Abstract

Recent work has shown that mild to moderate levels of hypothermia may profoundly reduce the histological and biochemical sequelae of cerebral ischemic injury. In the present study, the authors examined the effect of fluid-percussion injury on brain temperature in anesthetized rats and the effect of anesthesia on brain temperature in uninjured rats. The relationship between the brain, rectal, and temporalis muscle temperatures during normothermia, hypothermia, and hyperthermia was studied following a moderate magnitude of fluid-percussion brain injury (2.10 to 2.25 atmospheres) in rats. The results showed that mean brain temperature in 10 anesthetized injured rats, in 21 anesthetized uninjured rats, and in 10 unanesthetized uninjured rats was a mean (+/- standard error of the mean) of 36.04 degrees +/- 0.20 degrees C, 36.30 degrees +/- 0.08 degrees C, and 37.95 degrees +/- 0.09 degrees C, respectively.
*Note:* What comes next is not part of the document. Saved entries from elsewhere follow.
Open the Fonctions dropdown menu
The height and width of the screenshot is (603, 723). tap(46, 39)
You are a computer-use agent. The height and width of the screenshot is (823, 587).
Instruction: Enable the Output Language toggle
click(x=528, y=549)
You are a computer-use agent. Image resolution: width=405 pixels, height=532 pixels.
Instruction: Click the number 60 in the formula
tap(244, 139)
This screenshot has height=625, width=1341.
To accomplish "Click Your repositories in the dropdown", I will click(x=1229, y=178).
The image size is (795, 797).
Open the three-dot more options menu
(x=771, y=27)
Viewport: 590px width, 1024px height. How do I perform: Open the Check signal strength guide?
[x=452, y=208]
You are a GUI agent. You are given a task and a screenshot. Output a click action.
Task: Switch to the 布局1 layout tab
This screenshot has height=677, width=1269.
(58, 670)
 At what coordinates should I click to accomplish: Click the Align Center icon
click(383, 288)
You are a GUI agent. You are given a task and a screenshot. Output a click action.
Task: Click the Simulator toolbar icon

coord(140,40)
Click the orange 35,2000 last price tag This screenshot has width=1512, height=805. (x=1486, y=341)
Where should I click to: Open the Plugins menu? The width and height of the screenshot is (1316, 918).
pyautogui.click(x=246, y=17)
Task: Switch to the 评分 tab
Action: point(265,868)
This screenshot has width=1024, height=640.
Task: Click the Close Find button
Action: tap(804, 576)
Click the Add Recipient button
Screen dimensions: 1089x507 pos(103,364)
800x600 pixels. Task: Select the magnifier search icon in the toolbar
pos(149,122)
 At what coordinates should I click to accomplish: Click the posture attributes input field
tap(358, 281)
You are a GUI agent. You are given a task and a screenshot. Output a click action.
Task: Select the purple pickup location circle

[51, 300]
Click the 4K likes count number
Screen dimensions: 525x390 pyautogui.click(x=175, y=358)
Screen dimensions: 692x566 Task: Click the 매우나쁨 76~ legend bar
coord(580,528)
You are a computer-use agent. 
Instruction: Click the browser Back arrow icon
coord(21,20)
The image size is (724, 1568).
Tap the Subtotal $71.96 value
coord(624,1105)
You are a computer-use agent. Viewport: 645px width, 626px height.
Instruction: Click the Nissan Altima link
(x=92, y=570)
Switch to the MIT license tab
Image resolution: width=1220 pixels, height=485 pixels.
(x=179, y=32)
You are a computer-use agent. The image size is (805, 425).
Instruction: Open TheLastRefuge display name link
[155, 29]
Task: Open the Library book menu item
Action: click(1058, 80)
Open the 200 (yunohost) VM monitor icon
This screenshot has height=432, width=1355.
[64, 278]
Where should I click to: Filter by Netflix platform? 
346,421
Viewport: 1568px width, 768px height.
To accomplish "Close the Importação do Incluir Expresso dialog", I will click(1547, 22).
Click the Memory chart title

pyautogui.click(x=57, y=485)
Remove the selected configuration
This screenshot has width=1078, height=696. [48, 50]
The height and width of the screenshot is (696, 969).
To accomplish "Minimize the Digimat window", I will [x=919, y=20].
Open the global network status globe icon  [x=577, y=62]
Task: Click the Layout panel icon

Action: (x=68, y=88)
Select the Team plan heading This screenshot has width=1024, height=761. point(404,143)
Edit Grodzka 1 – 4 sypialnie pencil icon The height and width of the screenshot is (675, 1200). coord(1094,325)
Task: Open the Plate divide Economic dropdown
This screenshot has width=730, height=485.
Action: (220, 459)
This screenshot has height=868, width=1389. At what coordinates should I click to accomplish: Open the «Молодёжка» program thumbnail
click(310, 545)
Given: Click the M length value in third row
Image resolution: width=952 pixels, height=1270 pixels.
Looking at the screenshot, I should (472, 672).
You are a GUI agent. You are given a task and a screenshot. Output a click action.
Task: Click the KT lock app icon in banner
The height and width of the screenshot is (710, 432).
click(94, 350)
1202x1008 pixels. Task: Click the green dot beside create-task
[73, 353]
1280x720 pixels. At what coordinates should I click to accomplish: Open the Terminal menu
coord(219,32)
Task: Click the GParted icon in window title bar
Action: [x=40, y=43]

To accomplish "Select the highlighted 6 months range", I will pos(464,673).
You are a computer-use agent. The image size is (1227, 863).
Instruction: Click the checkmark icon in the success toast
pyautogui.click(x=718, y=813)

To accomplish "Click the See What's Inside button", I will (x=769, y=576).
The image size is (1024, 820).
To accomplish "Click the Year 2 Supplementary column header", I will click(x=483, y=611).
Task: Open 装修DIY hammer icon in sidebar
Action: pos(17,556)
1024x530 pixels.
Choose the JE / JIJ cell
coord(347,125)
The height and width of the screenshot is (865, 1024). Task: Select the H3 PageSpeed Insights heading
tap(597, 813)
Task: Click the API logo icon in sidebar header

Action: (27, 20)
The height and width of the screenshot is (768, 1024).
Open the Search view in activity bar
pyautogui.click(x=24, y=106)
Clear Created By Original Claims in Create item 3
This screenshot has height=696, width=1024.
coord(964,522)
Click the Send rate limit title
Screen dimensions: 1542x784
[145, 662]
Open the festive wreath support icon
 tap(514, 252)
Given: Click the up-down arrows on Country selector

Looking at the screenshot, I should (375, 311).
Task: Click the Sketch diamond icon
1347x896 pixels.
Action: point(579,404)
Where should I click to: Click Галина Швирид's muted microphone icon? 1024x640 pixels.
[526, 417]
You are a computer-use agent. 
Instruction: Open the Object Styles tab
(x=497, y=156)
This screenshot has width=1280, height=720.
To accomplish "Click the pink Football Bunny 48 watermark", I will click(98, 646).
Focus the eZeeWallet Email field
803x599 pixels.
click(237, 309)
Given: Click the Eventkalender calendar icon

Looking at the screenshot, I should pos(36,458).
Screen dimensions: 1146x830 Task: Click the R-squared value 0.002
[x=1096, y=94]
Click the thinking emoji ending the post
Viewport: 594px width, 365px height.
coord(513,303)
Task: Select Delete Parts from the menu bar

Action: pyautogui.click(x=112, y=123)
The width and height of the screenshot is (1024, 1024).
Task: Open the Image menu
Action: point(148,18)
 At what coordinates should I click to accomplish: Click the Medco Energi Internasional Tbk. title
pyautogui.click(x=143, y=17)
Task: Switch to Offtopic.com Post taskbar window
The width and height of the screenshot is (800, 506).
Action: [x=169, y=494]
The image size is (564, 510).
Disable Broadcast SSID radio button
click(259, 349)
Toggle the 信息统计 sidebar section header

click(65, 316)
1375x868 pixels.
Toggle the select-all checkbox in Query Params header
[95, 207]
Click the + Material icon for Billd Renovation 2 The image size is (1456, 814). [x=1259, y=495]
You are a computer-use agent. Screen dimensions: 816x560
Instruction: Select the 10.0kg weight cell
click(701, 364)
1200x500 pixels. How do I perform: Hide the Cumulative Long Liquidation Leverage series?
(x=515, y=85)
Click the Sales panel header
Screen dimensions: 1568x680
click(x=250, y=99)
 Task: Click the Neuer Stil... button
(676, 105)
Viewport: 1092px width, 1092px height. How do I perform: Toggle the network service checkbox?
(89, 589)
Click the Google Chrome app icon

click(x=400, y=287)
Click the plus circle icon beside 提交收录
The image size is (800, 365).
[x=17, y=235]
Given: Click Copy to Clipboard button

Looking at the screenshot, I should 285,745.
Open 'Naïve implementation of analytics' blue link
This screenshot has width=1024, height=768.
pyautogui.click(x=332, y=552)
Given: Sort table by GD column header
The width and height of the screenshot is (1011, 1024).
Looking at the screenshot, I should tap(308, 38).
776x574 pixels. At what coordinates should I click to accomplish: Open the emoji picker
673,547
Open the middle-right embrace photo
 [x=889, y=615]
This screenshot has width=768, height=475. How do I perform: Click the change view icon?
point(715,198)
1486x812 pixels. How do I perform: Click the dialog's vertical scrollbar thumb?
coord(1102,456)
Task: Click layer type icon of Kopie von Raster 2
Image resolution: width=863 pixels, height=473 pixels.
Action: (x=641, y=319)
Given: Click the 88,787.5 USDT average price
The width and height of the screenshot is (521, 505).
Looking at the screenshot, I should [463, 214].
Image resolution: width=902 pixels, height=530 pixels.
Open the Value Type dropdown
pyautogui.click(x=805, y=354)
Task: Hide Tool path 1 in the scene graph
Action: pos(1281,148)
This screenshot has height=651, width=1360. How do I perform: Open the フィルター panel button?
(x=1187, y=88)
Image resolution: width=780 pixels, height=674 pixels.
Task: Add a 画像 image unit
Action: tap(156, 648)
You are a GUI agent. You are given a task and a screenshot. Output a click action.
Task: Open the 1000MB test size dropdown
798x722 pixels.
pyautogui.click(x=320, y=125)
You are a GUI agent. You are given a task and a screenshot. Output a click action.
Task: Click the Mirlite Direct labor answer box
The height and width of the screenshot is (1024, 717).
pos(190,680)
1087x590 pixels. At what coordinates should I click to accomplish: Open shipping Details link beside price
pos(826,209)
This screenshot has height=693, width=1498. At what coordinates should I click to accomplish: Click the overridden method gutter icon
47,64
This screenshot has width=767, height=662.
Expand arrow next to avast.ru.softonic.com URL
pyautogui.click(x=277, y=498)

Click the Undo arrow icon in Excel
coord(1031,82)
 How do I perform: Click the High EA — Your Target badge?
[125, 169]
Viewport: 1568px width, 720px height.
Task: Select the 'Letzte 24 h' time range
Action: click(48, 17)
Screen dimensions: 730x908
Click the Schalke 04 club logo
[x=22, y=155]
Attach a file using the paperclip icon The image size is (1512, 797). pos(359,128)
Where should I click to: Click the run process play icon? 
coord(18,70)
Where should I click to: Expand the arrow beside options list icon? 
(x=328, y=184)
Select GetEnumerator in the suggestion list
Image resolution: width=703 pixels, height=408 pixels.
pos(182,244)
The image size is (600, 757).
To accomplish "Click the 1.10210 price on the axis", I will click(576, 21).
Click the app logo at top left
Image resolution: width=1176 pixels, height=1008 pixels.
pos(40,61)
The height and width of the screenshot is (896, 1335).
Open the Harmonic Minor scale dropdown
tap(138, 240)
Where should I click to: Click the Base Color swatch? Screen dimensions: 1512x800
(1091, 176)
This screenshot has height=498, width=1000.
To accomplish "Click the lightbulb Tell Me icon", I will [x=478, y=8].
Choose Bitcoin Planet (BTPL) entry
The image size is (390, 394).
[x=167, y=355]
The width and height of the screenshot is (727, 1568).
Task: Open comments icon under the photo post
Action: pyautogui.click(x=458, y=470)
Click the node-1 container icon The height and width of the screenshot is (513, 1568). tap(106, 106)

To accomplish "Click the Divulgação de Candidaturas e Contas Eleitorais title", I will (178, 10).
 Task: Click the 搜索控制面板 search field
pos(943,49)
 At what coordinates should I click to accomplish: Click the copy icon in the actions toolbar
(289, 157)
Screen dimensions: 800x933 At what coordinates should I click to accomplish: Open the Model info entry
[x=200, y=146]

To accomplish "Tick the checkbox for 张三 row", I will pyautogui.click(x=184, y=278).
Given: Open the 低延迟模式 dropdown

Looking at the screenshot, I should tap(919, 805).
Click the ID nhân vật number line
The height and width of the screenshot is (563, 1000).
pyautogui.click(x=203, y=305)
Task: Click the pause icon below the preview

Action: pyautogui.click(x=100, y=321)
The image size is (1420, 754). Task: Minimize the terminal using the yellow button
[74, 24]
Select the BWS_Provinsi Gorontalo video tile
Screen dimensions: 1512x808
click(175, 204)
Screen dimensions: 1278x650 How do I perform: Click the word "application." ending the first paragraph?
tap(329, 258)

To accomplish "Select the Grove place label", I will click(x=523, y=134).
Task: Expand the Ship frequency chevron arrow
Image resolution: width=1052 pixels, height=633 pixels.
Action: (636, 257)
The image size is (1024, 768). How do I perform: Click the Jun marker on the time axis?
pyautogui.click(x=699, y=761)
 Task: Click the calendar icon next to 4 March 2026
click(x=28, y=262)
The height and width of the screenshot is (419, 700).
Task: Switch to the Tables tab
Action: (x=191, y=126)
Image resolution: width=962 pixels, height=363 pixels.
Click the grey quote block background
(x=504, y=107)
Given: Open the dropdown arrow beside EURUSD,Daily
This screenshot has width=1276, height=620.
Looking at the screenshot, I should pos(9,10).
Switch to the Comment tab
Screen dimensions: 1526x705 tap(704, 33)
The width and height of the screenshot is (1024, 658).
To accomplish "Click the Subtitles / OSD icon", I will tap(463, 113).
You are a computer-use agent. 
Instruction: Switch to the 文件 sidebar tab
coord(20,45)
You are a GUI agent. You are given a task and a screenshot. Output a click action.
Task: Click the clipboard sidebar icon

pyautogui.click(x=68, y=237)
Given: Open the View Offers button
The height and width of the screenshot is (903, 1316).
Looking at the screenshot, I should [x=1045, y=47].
There was no significant difference in temperature under general anesthesia between injured and uninjured rats (p greater than 0.05). In the absence of brain injury, mean brain temperature was significantly lower in anesthetized rats than in unanesthetized rats (p less than 0.001). In anesthetized brain-injured rats, temporalis muscle temperature correlated well with brain temperature over a 30 degrees to 40 degrees C range, even when brain temperature was rapidly changed during induction of hypothermia or hyperthermia (r = 0.9986, p less than 0.0001). In contrast, rectal temperature varied inconsistently from brain temperature. These observations indicated that: 1) brain injury itself does not influence brain temperature in this model; 2) anesthesia alone decreases brain temperature to levels producing cerebral protection in this model; and 3) external monitoring of temporalis muscle temperature can provide a reliable indirect measure of brain temperature in the course of experimental brain injury. The authors believe that it is essential to monitor or control brain temperature in studies of experimental brain injury.